I am working towards a course project to alleviate "trusting trust" attacks in the Github CI/CD ecosystem. The idea is that Github actions have a lot of pull in supply chains, and the publication method allows malicious developers to upload compromised actions artifacts.

For example, Github prefers that all Javascript actions are minified and compressed to the smallest size possible, recommending rollup.js to compile all dependencies into one large .js file. This file format is small and portable, but not so fun for auditors. Github's trust model assumes the build artifacts developers upload match the source, but there's nothing stopping someone from injecting obfuscated JavaScript into the release!

The usual solution for linking build artifacts to release artifacts are reproducible builds. To be done effectively, that requires the project maintainers to be extremely explicit in what environment and dependencies were used to compile their artifacts (named 'provenance attestations'). Under those circumstances, anyone can have some degree of certainty an artifact is legitimate by building it themselves under the same conditions and getting an output which is identical down to each individual bit.

Note this only provides partial protection from actions artifacts. It provides an indication if the developer compromised their build artifacts directly, but does says nothing on whether the original source code is legitimate. It also can't attest to whether all of the independent builders used a compromised toolchain. For the latter, you would need to bootstrap the full environment by compiling absolutely everything from the legitimate source, including the compiler. Such is what we try to avoid by auditing the artifacts authored by actions publishers.

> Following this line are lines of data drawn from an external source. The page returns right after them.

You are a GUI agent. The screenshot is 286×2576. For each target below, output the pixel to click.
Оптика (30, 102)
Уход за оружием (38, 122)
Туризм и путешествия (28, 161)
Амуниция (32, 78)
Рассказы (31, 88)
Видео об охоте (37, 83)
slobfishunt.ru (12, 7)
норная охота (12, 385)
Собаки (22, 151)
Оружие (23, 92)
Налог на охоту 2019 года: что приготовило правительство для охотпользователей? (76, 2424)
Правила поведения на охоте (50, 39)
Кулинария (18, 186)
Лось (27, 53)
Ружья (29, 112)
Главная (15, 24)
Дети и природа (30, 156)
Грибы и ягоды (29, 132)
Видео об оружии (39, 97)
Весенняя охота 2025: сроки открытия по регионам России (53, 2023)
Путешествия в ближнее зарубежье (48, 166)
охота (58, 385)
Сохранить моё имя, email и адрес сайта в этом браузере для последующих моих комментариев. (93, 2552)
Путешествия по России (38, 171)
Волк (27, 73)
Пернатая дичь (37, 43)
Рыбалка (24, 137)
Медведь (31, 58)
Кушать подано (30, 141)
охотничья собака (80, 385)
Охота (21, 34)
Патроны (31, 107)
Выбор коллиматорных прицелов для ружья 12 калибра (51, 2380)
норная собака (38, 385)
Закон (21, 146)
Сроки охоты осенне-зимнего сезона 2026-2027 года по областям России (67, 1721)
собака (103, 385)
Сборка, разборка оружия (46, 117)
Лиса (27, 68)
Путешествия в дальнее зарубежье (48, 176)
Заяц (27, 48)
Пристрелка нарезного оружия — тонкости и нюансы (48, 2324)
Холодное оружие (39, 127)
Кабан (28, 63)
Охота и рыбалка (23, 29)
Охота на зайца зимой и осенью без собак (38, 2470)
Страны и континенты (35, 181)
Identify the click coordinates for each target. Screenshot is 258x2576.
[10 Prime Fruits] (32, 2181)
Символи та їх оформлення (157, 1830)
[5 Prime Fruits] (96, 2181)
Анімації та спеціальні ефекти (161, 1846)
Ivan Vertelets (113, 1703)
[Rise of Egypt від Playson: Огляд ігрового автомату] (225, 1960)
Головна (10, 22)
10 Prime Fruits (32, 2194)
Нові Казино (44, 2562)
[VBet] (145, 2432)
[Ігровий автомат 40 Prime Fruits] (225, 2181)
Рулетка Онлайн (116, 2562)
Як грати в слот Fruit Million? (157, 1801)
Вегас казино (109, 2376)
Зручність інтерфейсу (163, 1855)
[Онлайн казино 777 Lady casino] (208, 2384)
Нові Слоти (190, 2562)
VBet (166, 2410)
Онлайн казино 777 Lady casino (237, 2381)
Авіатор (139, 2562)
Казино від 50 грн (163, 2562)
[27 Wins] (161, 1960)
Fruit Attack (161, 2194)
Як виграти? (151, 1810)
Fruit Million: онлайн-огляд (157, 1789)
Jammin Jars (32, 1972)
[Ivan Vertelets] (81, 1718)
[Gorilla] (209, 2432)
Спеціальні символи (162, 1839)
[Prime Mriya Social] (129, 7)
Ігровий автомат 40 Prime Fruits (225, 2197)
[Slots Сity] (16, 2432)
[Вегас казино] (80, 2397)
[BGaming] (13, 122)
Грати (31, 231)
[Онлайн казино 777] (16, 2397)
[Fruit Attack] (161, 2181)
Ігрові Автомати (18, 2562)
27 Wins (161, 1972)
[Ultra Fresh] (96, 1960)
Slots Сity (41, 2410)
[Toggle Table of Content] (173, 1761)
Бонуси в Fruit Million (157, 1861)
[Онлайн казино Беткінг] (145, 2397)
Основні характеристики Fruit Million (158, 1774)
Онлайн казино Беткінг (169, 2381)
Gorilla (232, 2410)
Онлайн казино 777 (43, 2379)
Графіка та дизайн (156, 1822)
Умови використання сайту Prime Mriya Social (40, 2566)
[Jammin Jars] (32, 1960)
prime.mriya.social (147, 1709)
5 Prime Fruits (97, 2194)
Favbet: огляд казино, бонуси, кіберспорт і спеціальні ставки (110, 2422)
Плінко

Problem number two: if a Github actions maintainer truly wanted to compromise dependent projects by injecting malware into their bundled actions, they certainly would not release information on how they built their project. If the maintainer doesn't want to cooperate, it's difficult to discern if something is intentionally not reproducible.

What is there to do?

Diffoscope is the standard tool for determining what differs between two sets of build artifacts. In the JavaScript example, it uses js-beautify to de-obfuscate bundled code and diff them in a readable way. In cases of unreproduciblity, it may be possible to feed this prettified output into further static analysis tools to access whether or not a payload has been introduced.

There are legitimate (albeit uninformed) reasons why a piece of software isn't reproducible. I've recently come across this in packaging software for GNU Guix (which aims to defeat trusting trust), in which diffoscope also saved the day, and may write a follow up post. As for actions, the question I ask myself now is whether or not some heuristic could be automated and scaled up to cover a larger portion of the Github actions marketplace. For example, could we create a Github app to scan new commits from tracked repositories and upload potentially evil code snippets directly on the commit that adds them?